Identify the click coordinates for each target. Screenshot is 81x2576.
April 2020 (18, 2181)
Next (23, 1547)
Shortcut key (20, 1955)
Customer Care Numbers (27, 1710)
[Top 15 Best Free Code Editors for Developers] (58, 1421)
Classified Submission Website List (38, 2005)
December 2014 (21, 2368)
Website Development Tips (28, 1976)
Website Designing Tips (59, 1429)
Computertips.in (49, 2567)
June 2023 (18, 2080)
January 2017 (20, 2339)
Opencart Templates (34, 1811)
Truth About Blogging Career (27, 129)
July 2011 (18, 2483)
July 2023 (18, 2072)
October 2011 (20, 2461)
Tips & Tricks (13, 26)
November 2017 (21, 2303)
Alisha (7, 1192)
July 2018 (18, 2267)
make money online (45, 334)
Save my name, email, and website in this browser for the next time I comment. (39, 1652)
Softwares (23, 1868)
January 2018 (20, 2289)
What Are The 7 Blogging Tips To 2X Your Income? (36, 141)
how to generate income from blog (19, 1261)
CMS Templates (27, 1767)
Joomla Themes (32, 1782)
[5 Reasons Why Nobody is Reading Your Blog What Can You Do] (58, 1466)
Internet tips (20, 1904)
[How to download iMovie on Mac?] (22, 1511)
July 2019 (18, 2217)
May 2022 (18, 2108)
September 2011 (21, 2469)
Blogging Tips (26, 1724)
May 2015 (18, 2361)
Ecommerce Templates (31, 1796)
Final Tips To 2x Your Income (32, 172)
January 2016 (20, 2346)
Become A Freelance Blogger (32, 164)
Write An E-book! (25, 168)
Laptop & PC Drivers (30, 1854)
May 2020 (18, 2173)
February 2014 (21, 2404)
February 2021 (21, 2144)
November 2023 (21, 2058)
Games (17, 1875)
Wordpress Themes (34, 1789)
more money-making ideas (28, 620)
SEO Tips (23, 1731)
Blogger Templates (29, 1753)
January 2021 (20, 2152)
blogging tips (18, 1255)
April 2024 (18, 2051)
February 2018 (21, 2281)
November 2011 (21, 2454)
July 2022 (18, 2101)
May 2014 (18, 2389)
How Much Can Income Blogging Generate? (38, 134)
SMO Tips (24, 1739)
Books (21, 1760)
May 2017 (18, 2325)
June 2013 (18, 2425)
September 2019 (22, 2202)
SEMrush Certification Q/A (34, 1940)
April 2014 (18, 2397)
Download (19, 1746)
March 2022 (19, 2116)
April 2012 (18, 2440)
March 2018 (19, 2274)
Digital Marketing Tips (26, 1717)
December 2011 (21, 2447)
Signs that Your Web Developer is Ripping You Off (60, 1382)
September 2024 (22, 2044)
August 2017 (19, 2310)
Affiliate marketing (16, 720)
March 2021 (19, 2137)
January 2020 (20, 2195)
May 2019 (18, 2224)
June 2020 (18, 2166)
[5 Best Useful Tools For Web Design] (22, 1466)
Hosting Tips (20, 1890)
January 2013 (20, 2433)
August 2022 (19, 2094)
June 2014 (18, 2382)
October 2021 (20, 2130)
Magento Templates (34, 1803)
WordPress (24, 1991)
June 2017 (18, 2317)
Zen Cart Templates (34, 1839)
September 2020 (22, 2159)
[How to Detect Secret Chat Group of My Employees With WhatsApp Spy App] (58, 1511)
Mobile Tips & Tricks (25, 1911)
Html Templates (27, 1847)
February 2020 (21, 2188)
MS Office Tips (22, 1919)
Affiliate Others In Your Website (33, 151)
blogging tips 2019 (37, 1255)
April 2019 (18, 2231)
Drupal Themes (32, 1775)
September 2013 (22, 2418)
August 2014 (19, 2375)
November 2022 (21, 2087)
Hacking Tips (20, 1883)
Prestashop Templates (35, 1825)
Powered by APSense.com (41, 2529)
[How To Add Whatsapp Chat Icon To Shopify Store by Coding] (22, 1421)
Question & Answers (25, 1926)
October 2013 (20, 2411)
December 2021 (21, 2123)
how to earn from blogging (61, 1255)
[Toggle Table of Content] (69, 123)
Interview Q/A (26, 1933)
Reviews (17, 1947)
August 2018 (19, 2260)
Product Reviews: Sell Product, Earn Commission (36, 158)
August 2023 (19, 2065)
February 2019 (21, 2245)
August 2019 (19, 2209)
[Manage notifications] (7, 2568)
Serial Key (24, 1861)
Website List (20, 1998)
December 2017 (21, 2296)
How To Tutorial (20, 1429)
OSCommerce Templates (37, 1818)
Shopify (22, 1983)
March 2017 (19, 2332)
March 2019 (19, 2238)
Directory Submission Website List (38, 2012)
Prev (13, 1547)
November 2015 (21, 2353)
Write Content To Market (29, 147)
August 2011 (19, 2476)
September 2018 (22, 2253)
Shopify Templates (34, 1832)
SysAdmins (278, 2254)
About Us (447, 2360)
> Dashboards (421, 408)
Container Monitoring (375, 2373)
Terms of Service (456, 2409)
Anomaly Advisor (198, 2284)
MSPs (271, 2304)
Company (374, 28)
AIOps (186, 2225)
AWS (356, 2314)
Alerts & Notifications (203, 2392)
|---|
▶ Try it
Output exactly the lines between the one containing "October 2013 (20, 2411)" and the final line above, both inclusive.

▶ The completed task
October 2013 (20, 2411)
December 2021 (21, 2123)
how to earn from blogging (61, 1255)
[Toggle Table of Content] (69, 123)
Interview Q/A (26, 1933)
Reviews (17, 1947)
August 2018 (19, 2260)
Product Reviews: Sell Product, Earn Commission (36, 158)
August 2023 (19, 2065)
February 2019 (21, 2245)
August 2019 (19, 2209)
[Manage notifications] (7, 2568)
Serial Key (24, 1861)
Website List (20, 1998)
December 2017 (21, 2296)
How To Tutorial (20, 1429)
OSCommerce Templates (37, 1818)
Shopify (22, 1983)
March 2017 (19, 2332)
March 2019 (19, 2238)
Directory Submission Website List (38, 2012)
Prev (13, 1547)
November 2015 (21, 2353)
Write Content To Market (29, 147)
August 2011 (19, 2476)
September 2018 (22, 2253)
Shopify Templates (34, 1832)
SysAdmins (278, 2254)
About Us (447, 2360)
> Dashboards (421, 408)
Container Monitoring (375, 2373)
Terms of Service (456, 2409)
Anomaly Advisor (198, 2284)
MSPs (271, 2304)
Company (374, 28)
AIOps (186, 2225)
AWS (356, 2314)
Alerts & Notifications (203, 2392)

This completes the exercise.